* [DIRECTIONS]:
Would you repeat each of the lines below exactly?

[Collection entries]

━━━━━━━━━━━━━━━━

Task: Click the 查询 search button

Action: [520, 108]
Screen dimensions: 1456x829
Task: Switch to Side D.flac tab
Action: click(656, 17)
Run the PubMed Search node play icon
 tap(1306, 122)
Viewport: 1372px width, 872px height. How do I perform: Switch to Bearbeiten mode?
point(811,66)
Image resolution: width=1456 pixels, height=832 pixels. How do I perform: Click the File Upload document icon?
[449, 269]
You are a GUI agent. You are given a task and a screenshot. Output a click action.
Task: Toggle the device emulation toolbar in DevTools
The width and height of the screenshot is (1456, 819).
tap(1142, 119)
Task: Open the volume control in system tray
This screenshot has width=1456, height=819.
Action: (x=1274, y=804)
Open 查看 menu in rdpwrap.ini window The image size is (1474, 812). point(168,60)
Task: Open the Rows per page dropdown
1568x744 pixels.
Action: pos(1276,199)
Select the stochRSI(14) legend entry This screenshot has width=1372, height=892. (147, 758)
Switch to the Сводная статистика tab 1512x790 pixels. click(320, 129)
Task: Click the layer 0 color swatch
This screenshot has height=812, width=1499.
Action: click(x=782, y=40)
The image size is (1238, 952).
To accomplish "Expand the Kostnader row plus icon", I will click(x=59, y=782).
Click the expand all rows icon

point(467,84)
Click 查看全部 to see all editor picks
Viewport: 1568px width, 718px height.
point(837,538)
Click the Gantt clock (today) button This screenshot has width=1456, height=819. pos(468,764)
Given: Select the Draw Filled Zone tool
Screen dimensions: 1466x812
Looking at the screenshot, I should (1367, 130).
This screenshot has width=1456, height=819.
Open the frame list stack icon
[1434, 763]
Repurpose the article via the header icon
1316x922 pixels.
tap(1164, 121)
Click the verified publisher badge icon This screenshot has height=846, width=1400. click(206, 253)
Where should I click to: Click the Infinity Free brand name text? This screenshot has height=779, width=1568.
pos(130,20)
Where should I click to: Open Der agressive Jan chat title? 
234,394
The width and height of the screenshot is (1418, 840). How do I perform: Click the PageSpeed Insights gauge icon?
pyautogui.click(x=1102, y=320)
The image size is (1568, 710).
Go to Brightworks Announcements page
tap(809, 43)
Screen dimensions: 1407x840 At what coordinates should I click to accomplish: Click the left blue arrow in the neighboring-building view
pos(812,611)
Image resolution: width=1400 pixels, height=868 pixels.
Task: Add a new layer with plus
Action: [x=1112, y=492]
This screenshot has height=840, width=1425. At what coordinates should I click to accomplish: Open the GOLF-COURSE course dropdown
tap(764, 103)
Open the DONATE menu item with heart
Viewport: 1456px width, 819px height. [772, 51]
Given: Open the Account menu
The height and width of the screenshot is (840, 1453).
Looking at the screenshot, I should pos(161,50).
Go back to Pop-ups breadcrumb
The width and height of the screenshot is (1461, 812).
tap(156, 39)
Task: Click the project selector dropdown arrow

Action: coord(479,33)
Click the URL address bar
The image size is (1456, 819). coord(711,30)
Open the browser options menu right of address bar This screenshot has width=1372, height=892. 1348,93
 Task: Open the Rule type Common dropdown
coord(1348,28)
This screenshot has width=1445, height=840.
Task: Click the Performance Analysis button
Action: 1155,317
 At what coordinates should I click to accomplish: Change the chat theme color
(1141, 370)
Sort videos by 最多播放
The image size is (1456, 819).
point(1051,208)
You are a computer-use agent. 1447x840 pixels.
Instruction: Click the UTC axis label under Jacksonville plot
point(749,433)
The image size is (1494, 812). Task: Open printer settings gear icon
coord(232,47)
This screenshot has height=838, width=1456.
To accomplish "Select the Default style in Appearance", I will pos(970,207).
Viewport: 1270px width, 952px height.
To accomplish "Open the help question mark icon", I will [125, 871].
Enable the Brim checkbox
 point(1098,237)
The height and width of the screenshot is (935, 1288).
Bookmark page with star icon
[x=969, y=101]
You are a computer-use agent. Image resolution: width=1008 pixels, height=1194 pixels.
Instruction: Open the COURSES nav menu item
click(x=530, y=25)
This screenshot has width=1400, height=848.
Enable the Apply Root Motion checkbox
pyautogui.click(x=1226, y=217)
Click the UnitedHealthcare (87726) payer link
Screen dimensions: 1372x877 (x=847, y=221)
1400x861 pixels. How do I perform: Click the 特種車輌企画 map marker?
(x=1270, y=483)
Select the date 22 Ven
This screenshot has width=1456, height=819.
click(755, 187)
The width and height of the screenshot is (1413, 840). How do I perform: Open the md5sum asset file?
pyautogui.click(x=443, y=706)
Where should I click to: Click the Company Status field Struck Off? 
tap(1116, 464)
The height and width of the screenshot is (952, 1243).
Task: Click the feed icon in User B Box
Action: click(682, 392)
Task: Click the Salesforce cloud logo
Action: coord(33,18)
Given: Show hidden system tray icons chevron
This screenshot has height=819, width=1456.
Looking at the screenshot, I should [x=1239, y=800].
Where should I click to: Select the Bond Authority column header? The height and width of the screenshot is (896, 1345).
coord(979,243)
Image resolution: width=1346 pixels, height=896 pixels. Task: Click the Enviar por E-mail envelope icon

━━━━━━━━━━━━━━━━

* [SOLUTION BELOW]:
Task: Click the 查询 search button

Action: [520, 108]
Screen dimensions: 1456x829
Task: Switch to Side D.flac tab
Action: click(656, 17)
Run the PubMed Search node play icon
 tap(1306, 122)
Viewport: 1372px width, 872px height. How do I perform: Switch to Bearbeiten mode?
point(811,66)
Image resolution: width=1456 pixels, height=832 pixels. How do I perform: Click the File Upload document icon?
[449, 269]
You are a GUI agent. You are given a task and a screenshot. Output a click action.
Task: Toggle the device emulation toolbar in DevTools
The width and height of the screenshot is (1456, 819).
tap(1142, 119)
Task: Open the volume control in system tray
This screenshot has width=1456, height=819.
Action: (x=1274, y=804)
Open 查看 menu in rdpwrap.ini window The image size is (1474, 812). point(168,60)
Task: Open the Rows per page dropdown
1568x744 pixels.
Action: pos(1276,199)
Select the stochRSI(14) legend entry This screenshot has width=1372, height=892. (147, 758)
Switch to the Сводная статистика tab 1512x790 pixels. click(320, 129)
Task: Click the layer 0 color swatch
This screenshot has height=812, width=1499.
Action: click(x=782, y=40)
The image size is (1238, 952).
To accomplish "Expand the Kostnader row plus icon", I will click(x=59, y=782).
Click the expand all rows icon

point(467,84)
Click 查看全部 to see all editor picks
Viewport: 1568px width, 718px height.
point(837,538)
Click the Gantt clock (today) button This screenshot has width=1456, height=819. pos(468,764)
Given: Select the Draw Filled Zone tool
Screen dimensions: 1466x812
Looking at the screenshot, I should (1367, 130).
This screenshot has width=1456, height=819.
Open the frame list stack icon
[1434, 763]
Repurpose the article via the header icon
1316x922 pixels.
tap(1164, 121)
Click the verified publisher badge icon This screenshot has height=846, width=1400. click(206, 253)
Where should I click to: Click the Infinity Free brand name text? This screenshot has height=779, width=1568.
pos(130,20)
Where should I click to: Open Der agressive Jan chat title? 
234,394
The width and height of the screenshot is (1418, 840). How do I perform: Click the PageSpeed Insights gauge icon?
pyautogui.click(x=1102, y=320)
The image size is (1568, 710).
Go to Brightworks Announcements page
tap(809, 43)
Screen dimensions: 1407x840 At what coordinates should I click to accomplish: Click the left blue arrow in the neighboring-building view
pos(812,611)
Image resolution: width=1400 pixels, height=868 pixels.
Task: Add a new layer with plus
Action: [x=1112, y=492]
This screenshot has height=840, width=1425. At what coordinates should I click to accomplish: Open the GOLF-COURSE course dropdown
tap(764, 103)
Open the DONATE menu item with heart
Viewport: 1456px width, 819px height. [772, 51]
Given: Open the Account menu
The height and width of the screenshot is (840, 1453).
Looking at the screenshot, I should pos(161,50).
Go back to Pop-ups breadcrumb
The width and height of the screenshot is (1461, 812).
tap(156, 39)
Task: Click the project selector dropdown arrow

Action: coord(479,33)
Click the URL address bar
The image size is (1456, 819). coord(711,30)
Open the browser options menu right of address bar This screenshot has width=1372, height=892. 1348,93
 Task: Open the Rule type Common dropdown
coord(1348,28)
This screenshot has width=1445, height=840.
Task: Click the Performance Analysis button
Action: 1155,317
 At what coordinates should I click to accomplish: Change the chat theme color
(1141, 370)
Sort videos by 最多播放
The image size is (1456, 819).
point(1051,208)
You are a computer-use agent. 1447x840 pixels.
Instruction: Click the UTC axis label under Jacksonville plot
point(749,433)
The image size is (1494, 812). Task: Open printer settings gear icon
coord(232,47)
This screenshot has height=838, width=1456.
To accomplish "Select the Default style in Appearance", I will pos(970,207).
Viewport: 1270px width, 952px height.
To accomplish "Open the help question mark icon", I will [125, 871].
Enable the Brim checkbox
 point(1098,237)
The height and width of the screenshot is (935, 1288).
Bookmark page with star icon
[x=969, y=101]
You are a computer-use agent. Image resolution: width=1008 pixels, height=1194 pixels.
Instruction: Open the COURSES nav menu item
click(x=530, y=25)
This screenshot has width=1400, height=848.
Enable the Apply Root Motion checkbox
pyautogui.click(x=1226, y=217)
Click the UnitedHealthcare (87726) payer link
Screen dimensions: 1372x877 (x=847, y=221)
1400x861 pixels. How do I perform: Click the 特種車輌企画 map marker?
(x=1270, y=483)
Select the date 22 Ven
This screenshot has width=1456, height=819.
click(755, 187)
The width and height of the screenshot is (1413, 840). How do I perform: Open the md5sum asset file?
pyautogui.click(x=443, y=706)
Where should I click to: Click the Company Status field Struck Off? 
tap(1116, 464)
The height and width of the screenshot is (952, 1243).
Task: Click the feed icon in User B Box
Action: click(682, 392)
Task: Click the Salesforce cloud logo
Action: coord(33,18)
Given: Show hidden system tray icons chevron
This screenshot has height=819, width=1456.
Looking at the screenshot, I should [x=1239, y=800].
Where should I click to: Select the Bond Authority column header? The height and width of the screenshot is (896, 1345).
coord(979,243)
Image resolution: width=1346 pixels, height=896 pixels. Task: Click the Enviar por E-mail envelope icon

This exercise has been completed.